If Napoleon wasn't defeated at Waterloo, then where?

[Read the post]

Bastards won’t be happy until every tale of glory is dragged in the mud of bathos, will they? (Or the bath of muddos maybe.) Next they’re going to say Abraham Lincoln never fought Hitler hand-to-hand.

8 Likes

Lincoln fought vampires, dummy. Let me tell you about the time I snorkeled into Tokyo Harbor with the surrender papers…

5 Likes

At least Richard Sharpe survived Waterloo. They can’t take that away from me.

5 Likes

Well of course it’s either Mont St.-Jean or La Belle Alliance.

(Napoleon’s Last Battles, for example, had scenarios for Ligny, Quatre Bras, La Belle Alliance, and Wavre, although that was to avoid confusion between their game La Belle Alliance, their previous game Napoleon at Waterloo, and their rival’s game Waterloo.)

2 Likes

A rare example of the lesser-spotted Not-Dead Sean Bean

5 Likes

I don’t think this is any great secret to anybody who has actually been to Waterloo and the battlefield. They’re close to one another, but definitely not the same place. But then, there aren’t really many good reasons to go to Waterloo and even fewer to go to the battlefield (unless you like to look at potato plants and dusty 1950s animatronic technology – they’re really terrible at attracting tourists).

2 Likes

Ohhh! You imposter! There weren’t ANY papers. They were silicon chips! I should know, my grandmother brought them back from Alpha Centauri when she went to the Walmart there.

Was this before or after you moved to the small village of London, on Mars, just outside the capitol city of Wibble?

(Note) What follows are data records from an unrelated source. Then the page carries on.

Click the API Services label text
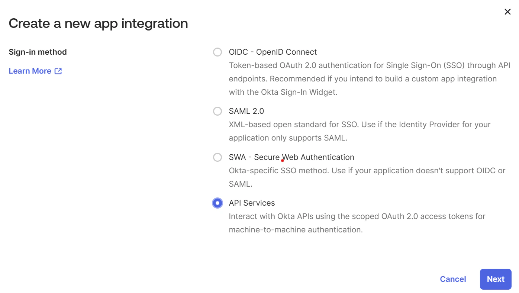Viewport: 519px width, 293px height. (252, 203)
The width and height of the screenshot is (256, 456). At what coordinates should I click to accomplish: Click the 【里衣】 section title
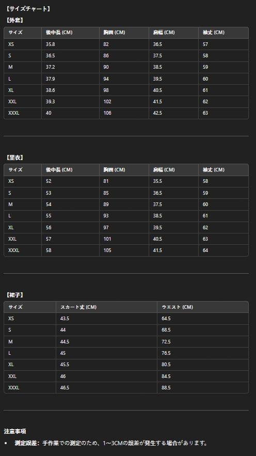[x=15, y=158]
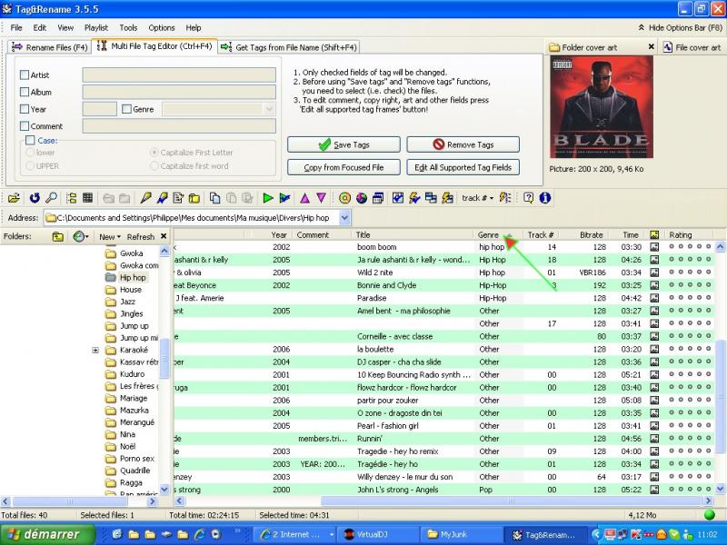Click the magnifying glass search icon
The image size is (727, 545).
pos(52,197)
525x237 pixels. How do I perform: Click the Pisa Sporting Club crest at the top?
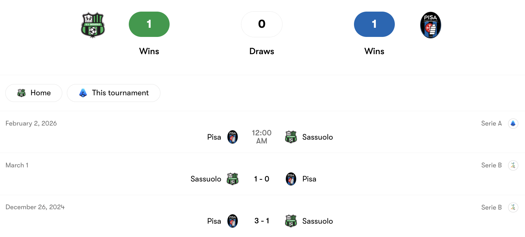coord(430,25)
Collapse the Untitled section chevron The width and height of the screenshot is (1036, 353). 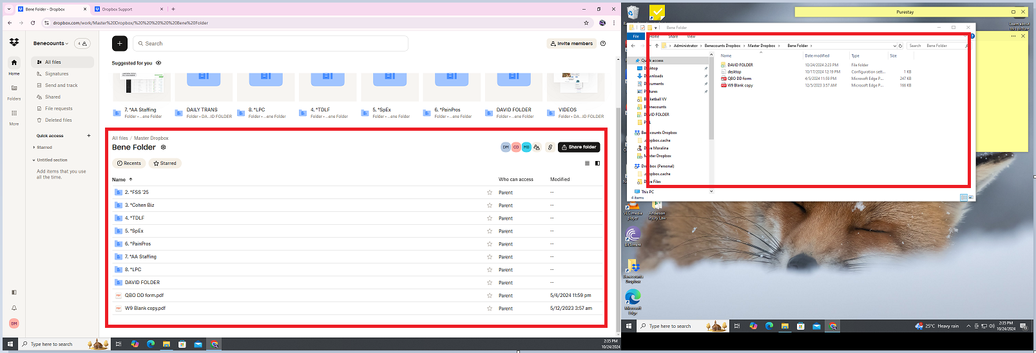point(34,160)
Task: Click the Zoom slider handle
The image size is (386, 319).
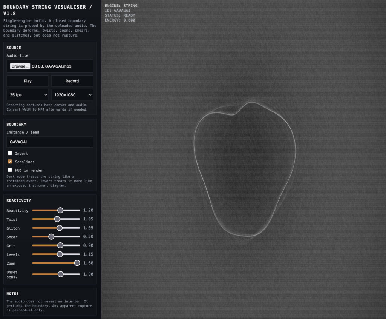Action: point(77,263)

I’m of the opinion that the real defeat of Napoleon probably occurred in Leipzig at the Battle of the Nations. This doesn’t sit well with other Britons because the only British contingent involved was a company of the Rocket Troop (derided in Sharpe and famously disliked by Wellington), under command of the Swedish King (A Frenchman who has risen to greatness in Napoleon’s army!).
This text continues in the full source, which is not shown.